# Task 1.1: Player Data Audit & Cleaning

## Overview

This notebook documents the complete process of auditing and cleaning the Players.csv dataset as required by Task 1.1 of the Football Insights Architect Pre-Task.

**Objective**: Clean the data to create a reliable and accurate player table by:
- Identifying and fixing duplicates
- Handling missing values and inconsistencies
- Normalizing data fields
- Producing before/after metrics

**Requirements from PDF**:
- Use any method to explore the dataset and identify problems
- Dedupe the data to create a reliable player table
- Produce a summary outlining the state of data before and after cleaning
- Document approach with explanations of what was done and why
- Show impact with metrics (e.g., number of duplicates removed)
- Final Table: a "cleaned" version of the players table


In [None]:
# Import required libraries
import pandas as pd
import numpy as np
import sys
from pathlib import Path
import json
from datetime import datetime

# Add src to path for imports
sys.path.insert(0, str(Path('..') / 'src'))

from utils import (
    normalize_name, normalize_nationality, create_player_fingerprint,
    determine_canonical_player_id, parse_date_safe, validate_player_id
)

# Set display options
pd.set_option('display.max_columns', None)
pd.set_option('display.max_rows', 100)
pd.set_option('display.width', None)


## Step 1: Load and Initial Exploration

First, we load the raw Players.csv dataset and perform an initial exploration to understand the data structure and identify potential issues.


In [None]:
# Load raw data
BASE_DIR = Path('..')
raw_data_path = BASE_DIR / 'data' / 'raw' / 'Players.csv'

df_raw = pd.read_csv(raw_data_path)

print("=" * 80)
print("INITIAL DATA EXPLORATION")
print("=" * 80)
print(f"\nDataset Shape: {df_raw.shape[0]} rows × {df_raw.shape[1]} columns")
print(f"\nColumn Names: {list(df_raw.columns)}")
print(f"\nFirst 5 rows:")
df_raw.head()


## Step 2: Comprehensive Data Audit (BEFORE Cleaning)

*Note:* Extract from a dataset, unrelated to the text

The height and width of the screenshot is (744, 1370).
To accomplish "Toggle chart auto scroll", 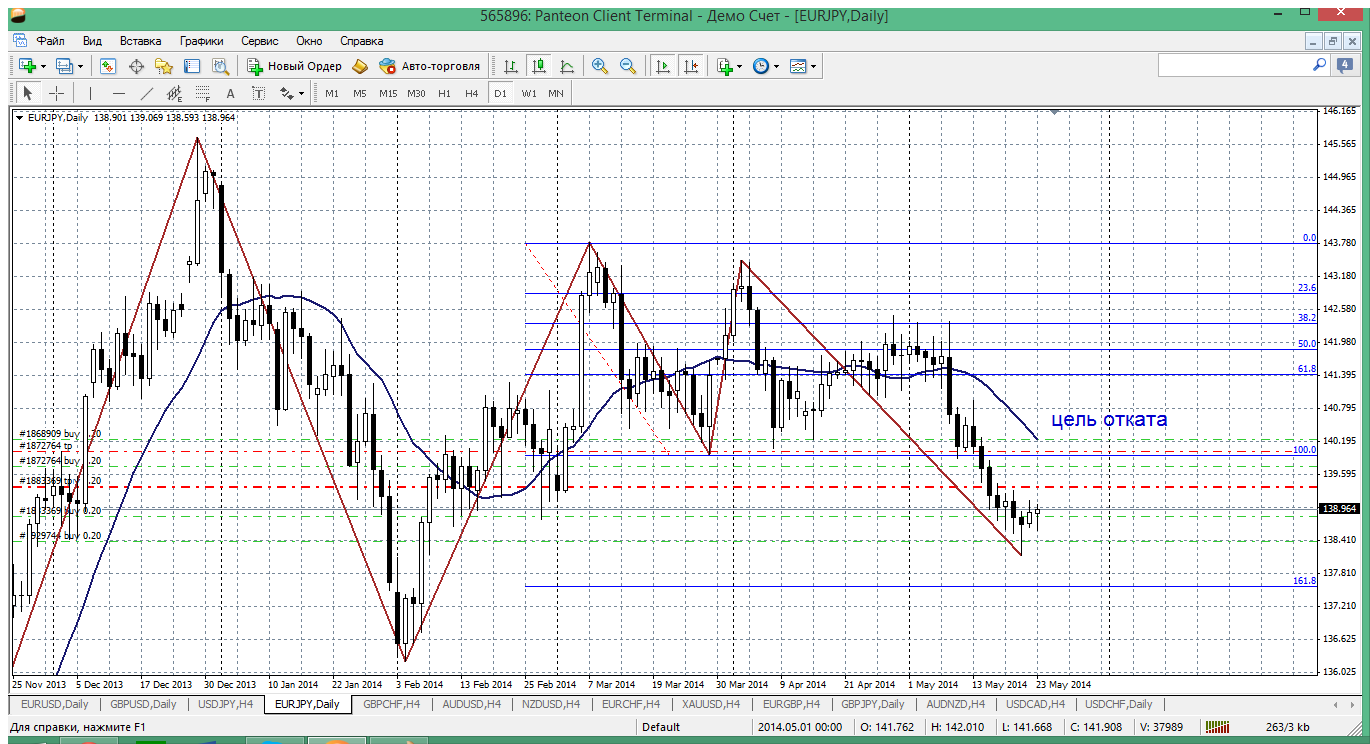I will pos(662,66).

We perform a comprehensive audit to identify all data quality issues:
- Exact duplicates (identical rows)
- Duplicate PlayerIDs (same ID appearing multiple times)
- Missing values
- Inconsistent naming
- Invalid data formats


In [None]:
def audit_players_data(df):
    """Comprehensive audit function."""
    audit = {
        'total_rows': len(df),
        'total_columns': len(df.columns),
        'duplicate_rows_exact': df.duplicated().sum(),
        'missing_values': df.isnull().sum().to_dict(),
        'missing_percentage': (df.isnull().sum() / len(df) * 100).to_dict(),
        'duplicate_player_ids': df['PlayerID'].duplicated().sum(),
        'invalid_player_ids': 0,
        'players_without_name': (df['PlayerName'].isna() | (df['PlayerName'] == '')).sum(),
        'players_without_dob': (df['DateOfBirth'].isna() | (df['DateOfBirth'] == '')).sum(),
        'players_without_nationality': (df['PlayerFirstNationality'].isna() | (df['PlayerFirstNationality'] == '')).sum(),
    }
    
    # Validate PlayerID format
    invalid_ids = []
    for idx, player_id in df['PlayerID'].items():
        if not validate_player_id(player_id):
            invalid_ids.append(idx)
    audit['invalid_player_ids'] = len(invalid_ids)
    
    return audit

# Perform audit
audit_before = audit_players_data(df_raw)

print("=" * 80)
print("BEFORE CLEANING - AUDIT RESULTS")
print("=" * 80)
print(f"\nTotal Rows: {audit_before['total_rows']}")
print(f"Exact Duplicates (identical rows): {audit_before['duplicate_rows_exact']}")
print(f"Duplicate PlayerIDs: {audit_before['duplicate_player_ids']}")
print(f"Missing PlayerName: {audit_before['players_without_name']}")
print(f"Missing DateOfBirth: {audit_before['players_without_dob']}")
print(f"Missing Nationality: {audit_before['players_without_nationality']}")
print(f"Invalid PlayerID Format: {audit_before['invalid_player_ids']}")

print("\n" + "=" * 80)
print("MISSING VALUES BREAKDOWN")
print("=" * 80)
for col, count in audit_before['missing_values'].items():
    pct = audit_before['missing_percentage'][col]
    if count > 0:
        print(f"{col}: {count} ({pct:.1f}%)")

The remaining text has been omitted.